To calculate the traction forces from the images of the micropattern islands, image analysis software was used to track the displacements of the fluorescent fibronectin dots over time. Knowing the displacements of the fluorescent dots and the stiffness of the PAA gel onto which the dots are patterned, the program can determine the values of the traction forces imparted by both individual cells and clusters on the PAA substrate. However, there are two ways by which the program becomes unable to determine traction values. If too many dots within a given frame of interest are deformed, the program struggles to calculate forces, as the program relies on most of the dots in an analyzed image to be undeformed. Moreover, if two dots are too close to one another (center-to-center distance of ≤2 µm20), the displacements of the individual dots could interfere with each other, which prevents accurate determination of their actual displacement values and thus their traction values. As long as the micropatterns are designed with dots that are well spaced apart, cells should not be able to displace the dots so much that they become that close together, even on softer substrates.
Figure 3 shows the capabilities of the removal patterning method. Here, the ability of this method to fabricate isolated, well-defined island patterns of predetermined shape is shown in Figure 3B–E, where the fibronectin adhesion dots are present only within the desired area of the island. These isolated islands of adhesion dots further allow for better control of cluster shape, as shown in Figure 3A. Because the shape and size of the islands are consistent, the cell clusters that attach and grow onto them will also tend to have consistent shape, as the island patterns limit the cluster growth area. Finally, Figure 3B–E also show the ability of these islands to be used to calculate cellular traction forces and the tendency of these traction forces to change over time. Here, the traction forces of the cluster are the largest around the edges of the island. This is expected because the cells at the edges of a cluster have fewer interactions with other cells in the cluster than those in the interior of the cluster. Thus, these cells at the edges exert greater forces on the substrate in response to cytoskeletal contraction than the cells in the interior.

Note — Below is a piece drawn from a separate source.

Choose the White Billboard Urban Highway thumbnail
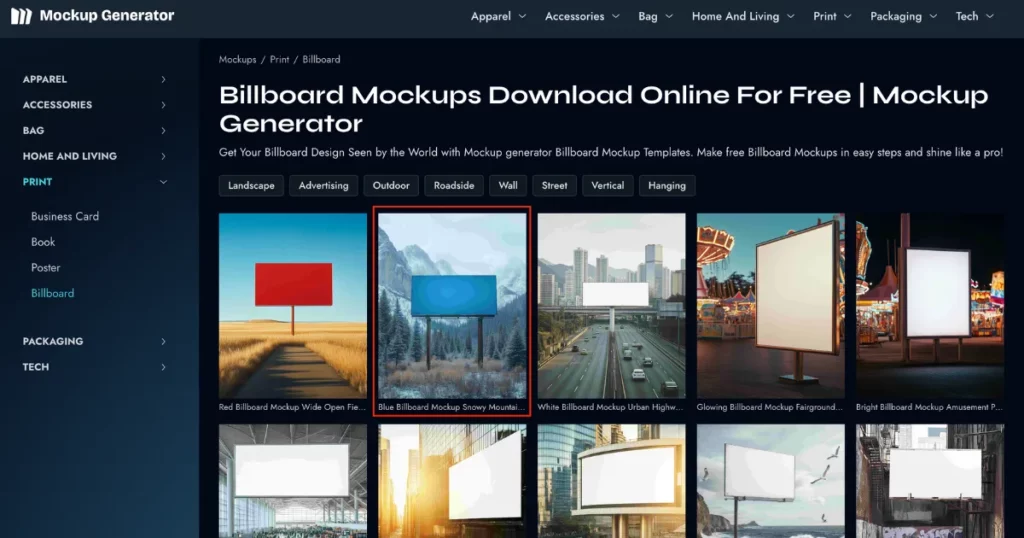pyautogui.click(x=611, y=305)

Figure 1: Design of photomask. (A) A representation of the first half of the photomask design used here, a discrete grid of 2 µm diameter dots spaced at 6 µm center-to-center. While the image shown here is just a small portion of the design, this grid fills a space of 1.5 x 1.5 cm total on the photomask. (B) A representation of the second half of the photomask design; shown here are six small islands of 6 x 6 dots. On the photomask, there are multiple different island sizes: 6 x 6 (shown here), 12 x 12, 25 x 25, and 42 x 42 dots. An equally spaced (50 µm between islands) array of each island size takes up a space of 1.5 x 0.375 cm, and the arrays of different islands are separated by 50 µm. The dots in each island are 2 µm in diameter and spaced 6 µm center-to-center. The two sections of the mask described in A and B are separated by 0.75 cm. Please click here to view a larger version of this figure.

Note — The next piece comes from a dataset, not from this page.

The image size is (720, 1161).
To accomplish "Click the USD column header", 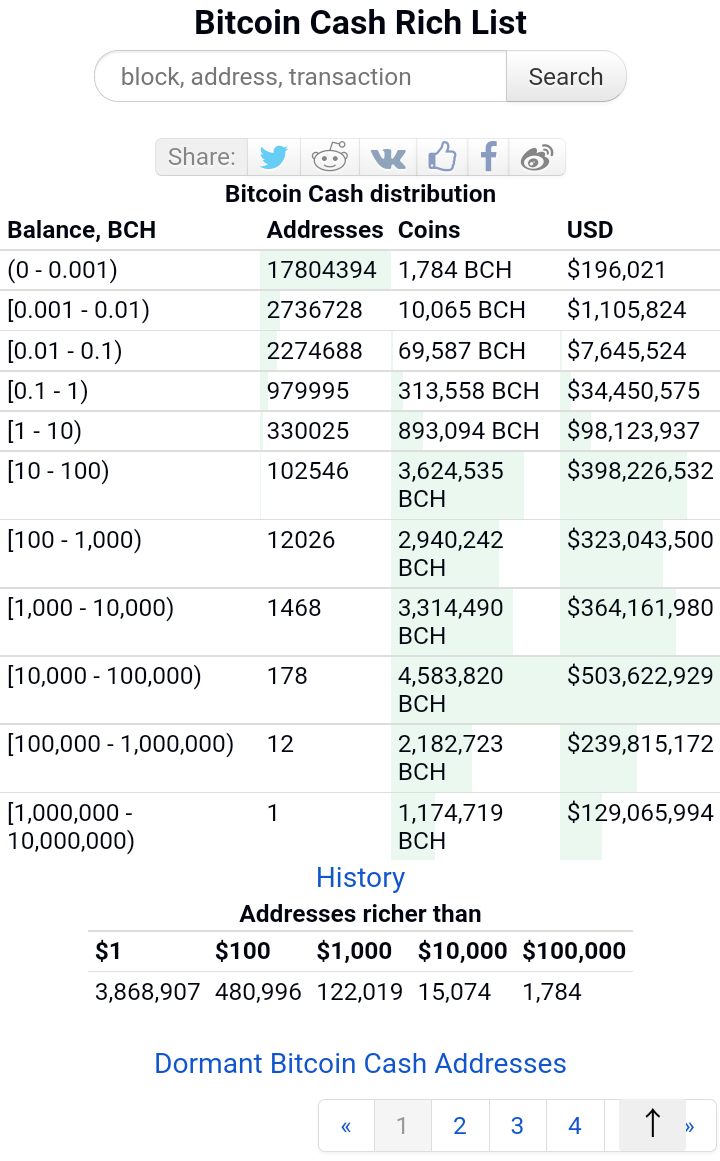I will (590, 230).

Figure 2: Subtractive microcontact printing. (A) A PDMS stamp is treated with glutaraldehyde and put in contact with a glass coverslip evenly coated with fluorescent fibronectin solution. (B) Upon removal from the coverslip, the PDMS stamp strips away most of the fluorescent fibronectin on the surface of the coverslip, leaving micron-sized dots of protein only in locations predetermined by the design of the PDMS stamp. (C) The patterned coverslip is placed in contact with a PAA prepolymer and NHS solution. (D) Once the PAA gel has been allowed to fully polymerize, the top coverslip is removed, and a pattern of fibronectin is printed onto the PAA gel surface. (E) An example of a discrete island pattern made up of evenly spaced dots on a PAA hydrogel with a Young's modulus of 3.6 kPa. Scale bar = 20 µm. Abbreviations: PDMS = polydimethylsiloxane; PAA = polyacrylamide; NHS = N-hydroxysuccinimide. Please click here to view a larger version of this figure.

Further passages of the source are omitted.